Desire to keep working making oil and gas workers a target
Desire to keep working making oil and gas workers a scam target

ON THE DAY that another North Sea Oil business went to the wall former industry employees in Moray are warning of scammers seeking to take full advantage of local job seekers.

Following insideMoray’s story on Saturday exposing a scam that has been dropping into mailboxes around Moray and the North East since December, several readers have highlighted similar scams – and warn that care needs to be taken if oil and gas industry job hunters are not to end up further out of pocket.

We told how fake emails purporting to be from United Arab Emirates-based firm Bunduq Oil were being sent to people who had entered their details into online job search websites.

The genuine firm has already issued a statement making it clear that their name was being used in a scam – and reminding any job seekers that genuine companies would simply not seek payment from job seekers at any stage of an application.

Now one former offshore worker based in Buckie is warning of other scammers sending the same or similar scam emails. While wishing, understandably, to remain anonymous he told us: “It all seemed very convincing as I had registered my details with an online industry job search.

“Just 24 hours after doing so I received a request for more information from ‘Weir Oil and Gas’ confirming that they had my details and may have a suitable job in the UAE, quoting details that made it all look very convincing.

“I was guided through a process of providing more personal information and step-by-step through the entire exchange had no reason to doubt I was speaking to a genuine industry representative. I did, however, become alarmed when I was asked to provide bank details so that an ‘introduction payment’ could be transferred before finalising the deal.

“That’s when I did some checking and discovered I was not the only one that had been approached, and that several had paid up only to then find it was all a scam.”

Variations of the same scam have been recorded using names of a host of genuine companies – including Total Oil and Gas UK – all following the same pattern and all eventually asking for a payment and/or banking details.

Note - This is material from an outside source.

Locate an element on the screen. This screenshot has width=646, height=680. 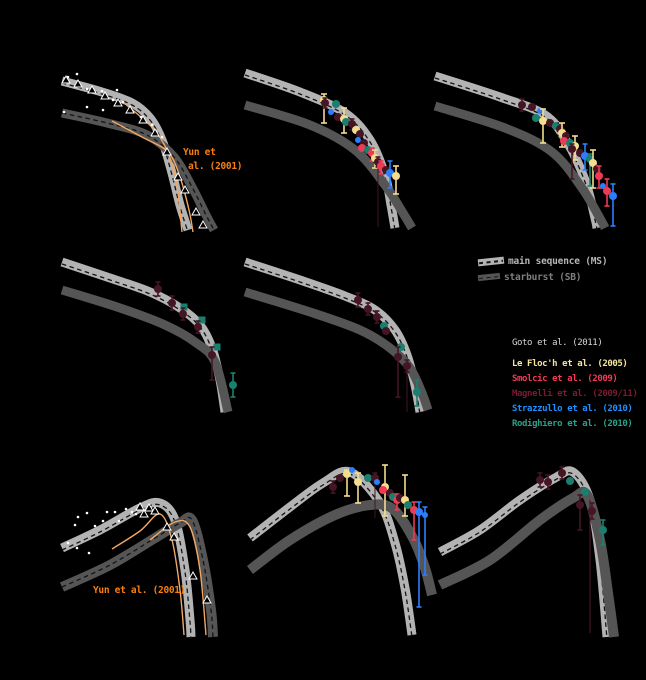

A spokesman for Oil and Gas UK, who represent the offshore industry, said that they were aware of numerous scams including one that pretended to be from their own organisation, inviting people to ‘register’ with them in order to receive an official ‘Industry ID’.

“This advice is fraudulent,” the spokesman said, adding: “The UK Offshore industry does not require such an account and you should never send money to these websites. At Oil and Gas UK we are aware that there is an increase in the number of individuals being targeted as part of recruitment scams, largely from outside the United Kingdom.

“We take action whenever possible but the main advice we give is never to send money to anyone supposedly offering work in this manner, and never disclose any personal information until you are 100% certain on who you are dealing with.”

On Monday administrators started the task of seeing what could be saved from Aberdeen oil company First Oil.